9 | Three-dimensional | Oscillatory | $\theta 1=0\theta 2=0\theta 3=0$ | $\theta 1=0\theta 2=-14.1\theta 3=-55.4$ | 1.17 (2.06) | 1.77 (3.10) | N/A |

10 | Three-dimensional | Point-to-point | $\theta 1=0\theta 2=0\theta 3=0$ | $\theta 1=0\theta 2=-14.1\theta 3=-55.4$ | 1.04 (1.83) | 1.52 (2.66) | 1.65 (2.94) |

11 | Three-dimensional | Oscillatory | $\theta 1=0\theta 2=0\theta 3=0$ | $\theta 1=-22.8\theta 2=0\theta 3=-45$ | 1.01 (1.69) | 1.68 (2.81) | N/A |

12 | Three-dimensional | Point-to-point | $\theta 1=0\theta 2=0\theta 3=0$ | $\theta 1=-22.8\theta 2=0\theta 3=-45$ | 1.11 (1.85) | 1.87 (3.13) | 2.46 (4.10) |

13 | Three-dimensional | Oscillatory | $\theta 1=0\theta 2=0\theta 3=0$ | $\theta 1=-14.1\theta 2=-14.1\theta 3=-14.1$ | 0.73 (3.00) | 1.20 (4.91) | N/A |

14 | Three-dimensional | Point-to-point | $\theta 1=0\theta 2=0\theta 3=0$ | $\theta 1=-14.1\theta 2=-14.1\theta 3=-14.1$ | 0.83 (3.38) | 1.43 (5.86) | 1.93 (7.91) |

### Predicted Muscle Activity Patterns.

Figure 6 shows the generated activation levels for muscles, during the point-to-point movement of Fig. 5. The effect of movement duration on the predicted muscle activity patterns is shown in Fig. 7. It is shown that while all the activity bursts are scaled with movement duration, the second agonist burst tends to vanish in slower movements. Similar muscle activation pattern for the corresponding extension movement is shown in Fig. 8(a).

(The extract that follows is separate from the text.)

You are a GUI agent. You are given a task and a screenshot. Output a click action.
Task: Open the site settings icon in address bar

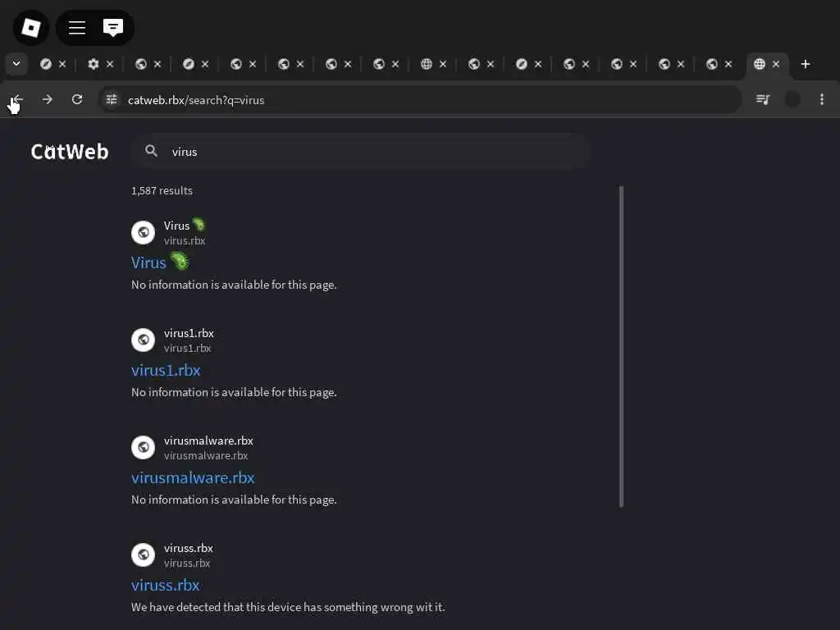(x=112, y=99)
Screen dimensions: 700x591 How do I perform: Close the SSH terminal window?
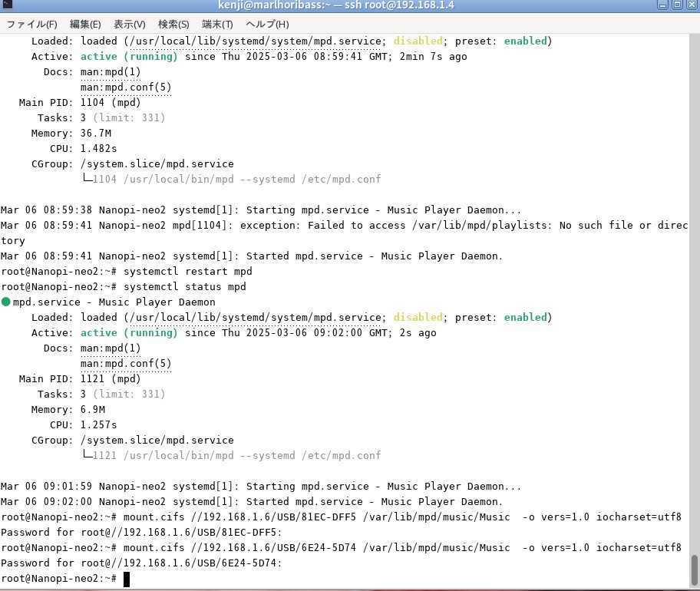click(x=691, y=5)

### Effect of Learning on Control.

The Effect of the Jacobian learning-error, on the control performance is shown in Fig. 9. It is shown that as the Jacobian information is consolidated, the tracking control of MIMO controller improves.

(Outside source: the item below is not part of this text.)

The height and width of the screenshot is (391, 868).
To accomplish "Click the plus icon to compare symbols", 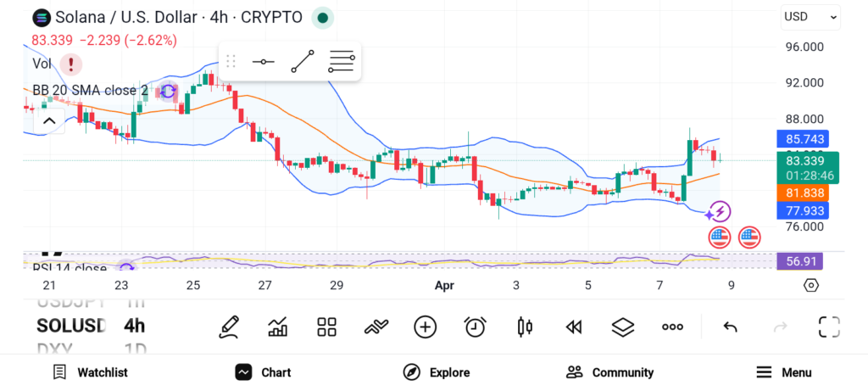I will click(426, 327).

### Controller Robustness.

The RMS and maximum tracking error, due to presence of two perturbations increased to 0.75 deg and 1.54 deg (23% and 27% increase with respect to unperturbed condition, respectively).

## Discussion

### Controller Performance.

The proposed control strategy was applied to control a nonlinear, redundant unknown MIMO system with only sensory information available to the controller for learning. We briefly recap the operation of the controller, as depicted in Fig. 4. The proposed controller receives the desired trajectory (kinematics) as the input to the controller and sends the motor commands to the musculoskeletal model, accordingly. To properly do this job, the controller gains only partial knowledge of the model's dynamics (the Jacobian) in the training stage from the sensory information received from the model. After the learning is complete, the only knowledge the controller receives from the controlled system during control is its current states. It should be noted that the training and tuning is not specific to the input kinematics and the system could track many different kinematics with the same training (the system's Jacobian). As the results in Fig. 5 and Table 1 show, the controller was capable of satisfactory tracking in mono- and multiplanar movements after learning and initial tuning.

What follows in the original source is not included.